Conferenza mondiale dell’Onu sui cambiamenti climatici Cop25 in corso a Madrid rischia un nulla di fatto. I quasi 200 Paesi riuniti nella capitale spagnola non hanno finora trovato un compromesso accettabile sui temi più complessi e divisivi, a cominciare dall’articolo 6 dell’Accrdo di Parigi sulla regolazione globale del mercato del carbonio, che rappresenta uno dei nodi più complicati da sciogliere. Nonostante la trattativa a oltranza, infatti, le posizioni sono al momento molto distanti e le questioni più critiche dovrebbero essere a questo punto rinviate all’appuntamento di Bonn nel giugno 2020.
I nodi del negoziato
La plenaria che si è aperta nella mattinata di domenica 15 dicembre e che avrebbe dovuto assicurare il via libera al documento finale, dovrebbe quindi sancire l’assenza di un’intesa sui tasselli più importanti che sono tre: il mercato dei crediti del carbonio, come detto, la cosiddetta “ambizione”, cioè l’aumento da parte di ciascun paese degli impegni nazionali (sottoscritti nel 2015 a Parigi) per il taglio dei gas serra (Ndc) entro il 2030 e, infine, gli aiuti per le perdite e i danni subiti dai Paesi vulnerabili (loss and damage).

══════════

**Consegna:** Riporti senza modifiche il passo del testo sulla Cop25 di Madrid che si apre con le parole contenenti "I nodi del negoziato" e si chiude con "(loss and damage).".

**Dati:**
══════════

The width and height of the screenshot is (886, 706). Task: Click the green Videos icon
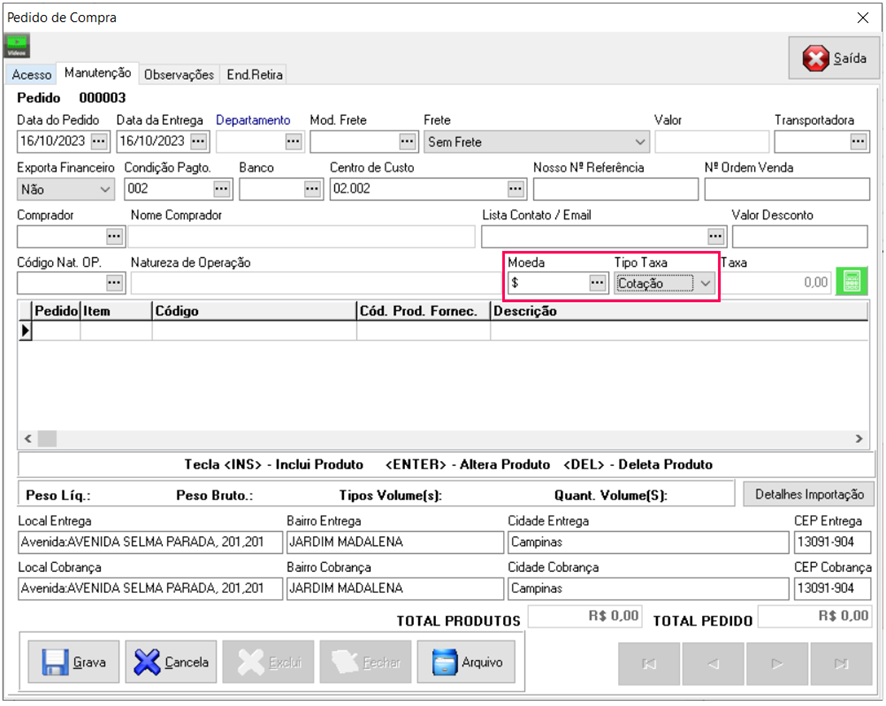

══════════

**Soluzione proposta:**
I nodi del negoziato
La plenaria che si è aperta nella mattinata di domenica 15 dicembre e che avrebbe dovuto assicurare il via libera al documento finale, dovrebbe quindi sancire l’assenza di un’intesa sui tasselli più importanti che sono tre: il mercato dei crediti del carbonio, come detto, la cosiddetta “ambizione”, cioè l’aumento da parte di ciascun paese degli impegni nazionali (sottoscritti nel 2015 a Parigi) per il taglio dei gas serra (Ndc) entro il 2030 e, infine, gli aiuti per le perdite e i danni subiti dai Paesi vulnerabili (loss and damage).